L’Italia è il paese europeo che sinora più ha fatto per ridurre la sua dipendenza dal gas russo. Il paese ha abbassato la quota di idrocarburi russi dal 40 al 25% del totale. Significa circa 10 miliardi di metri cubi in meno, per un valore che, alle quotazioni attuali, sfiora i 19 miliardi di euro. La Germania si è fermata al 35% e l’Austria resta intorno all’80%. Il nostro paese partiva da una posizione difficile, con una dipendenza dal gas russo (ossia la quantità importata e l’incidenza del gas come fonte per la produzione di elettricità) del 31%, tra le più elevate in assoluto. Al di sopra del 27% della Germania, che importa più gas in valori assoluti ma ha un mix energetico più diversificato. I paesi europei che utilizzano più gas nella produzione di energia sono nell’ordine Italia, Olanda, Irlanda, Belgio, Gran Bretagna e Portogallo. L’Italia è riuscita a spostare una quota significative delle importazioni a favore dell’Algeria, con cui è collegata dal gasdotto Transmed. Lo scorso aprile il gas che arriva dal Nord Africa ha superato quello che proviene dalla Russia. L’Italia ha inoltre aumentato il ricorso ai carichi di Gnl, il gas liquefatto trasportato via mare che approda nei rigassificatori di Livorno, Panigaglia e Cavarzere, utilizzati al 50% della capacità prima della guerra in Ucraina e ora a pieno regina. Il ricorso a fornitori alternativi è stato forzato anche dalla decisione russa di ridurre i flussi verso i paesi definiti “ostili”.

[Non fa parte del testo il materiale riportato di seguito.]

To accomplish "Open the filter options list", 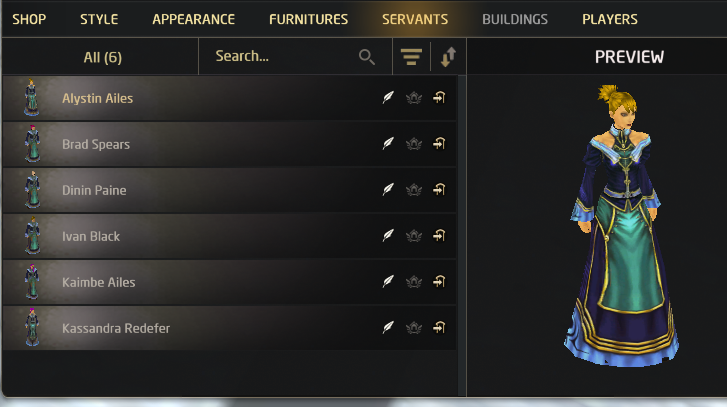I will [x=411, y=57].

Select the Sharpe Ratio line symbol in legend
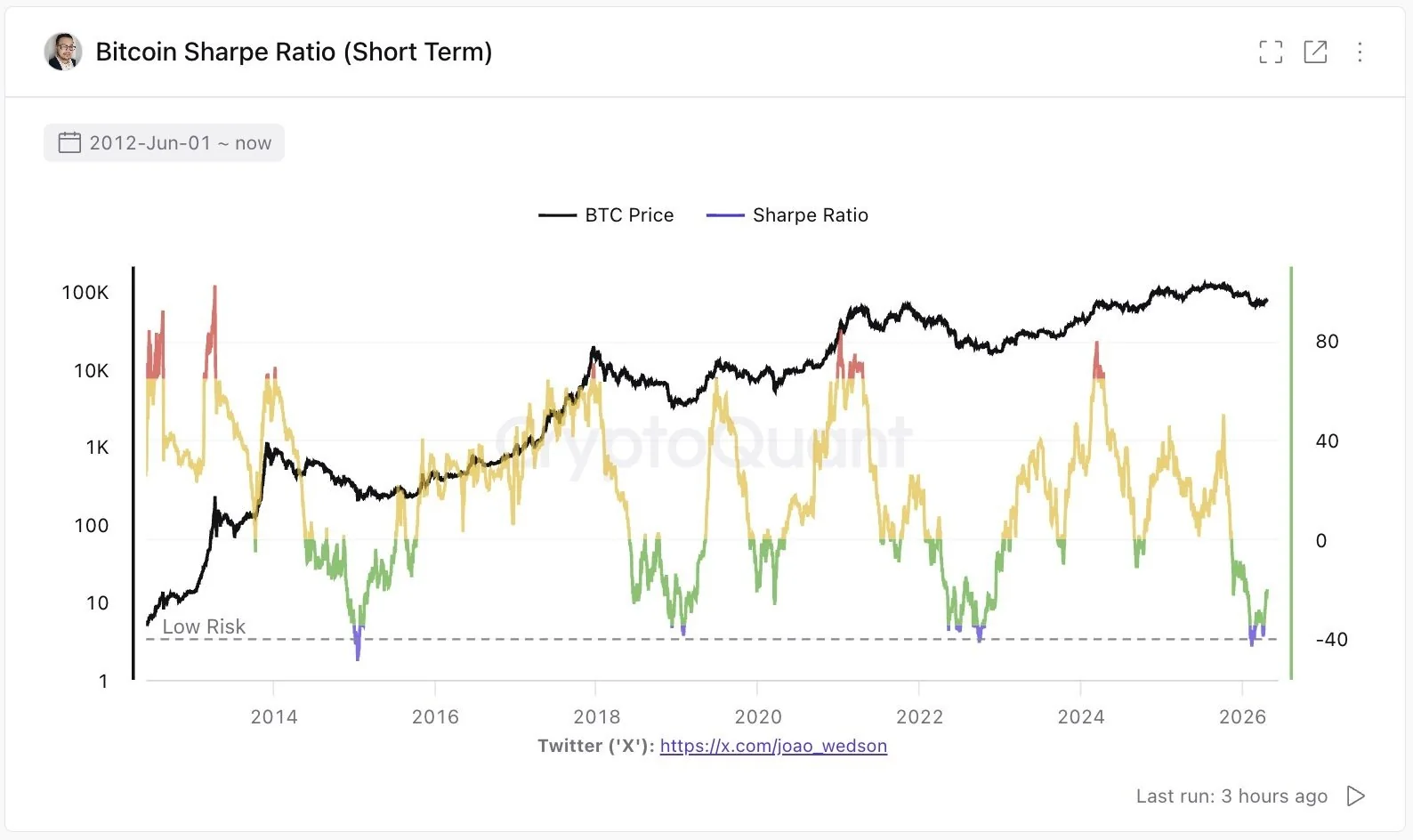click(725, 214)
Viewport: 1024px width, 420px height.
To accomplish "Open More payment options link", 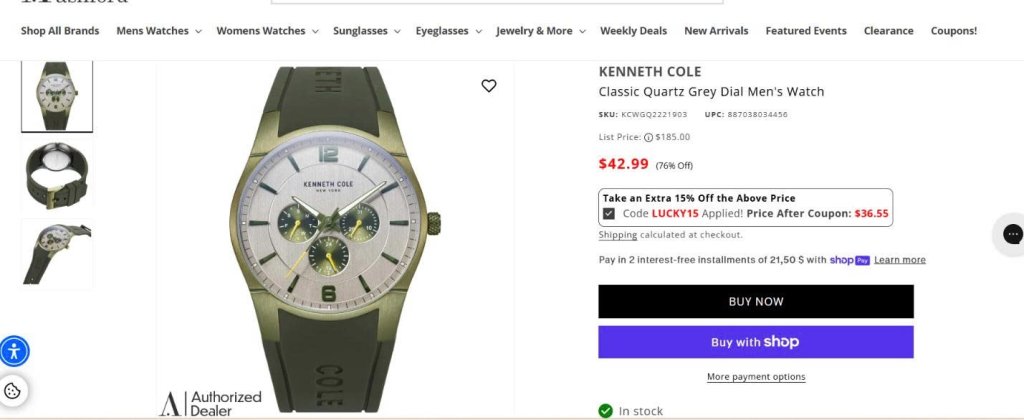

“L’Italia può sopravvivere meglio della Germania, che fa affidamento solo sulle importazioni russe”, ha affermato Annalisa Perteghella, consulente presso il centro studi Ecco. interpellata da Bloomberg “Probabilmente la Russia continuerà con una strategia ‘stop and go’ per aumentare i prezzi del gas e assicurarsi maggiori introiti”, ha aggiunto l’esperta. Solo nei primi 100 giorni di guerra Mosca ha incassato 93 miliardi di euro esportando petrolio e gas, quasi un miliardo al giorno. I quantitativi consegnati sono leggermente diminuiti ma l’incremento dei prezzi, favorito anche dalla guerra, ha fatto sì che gli incassi del Cremlino aumentassero.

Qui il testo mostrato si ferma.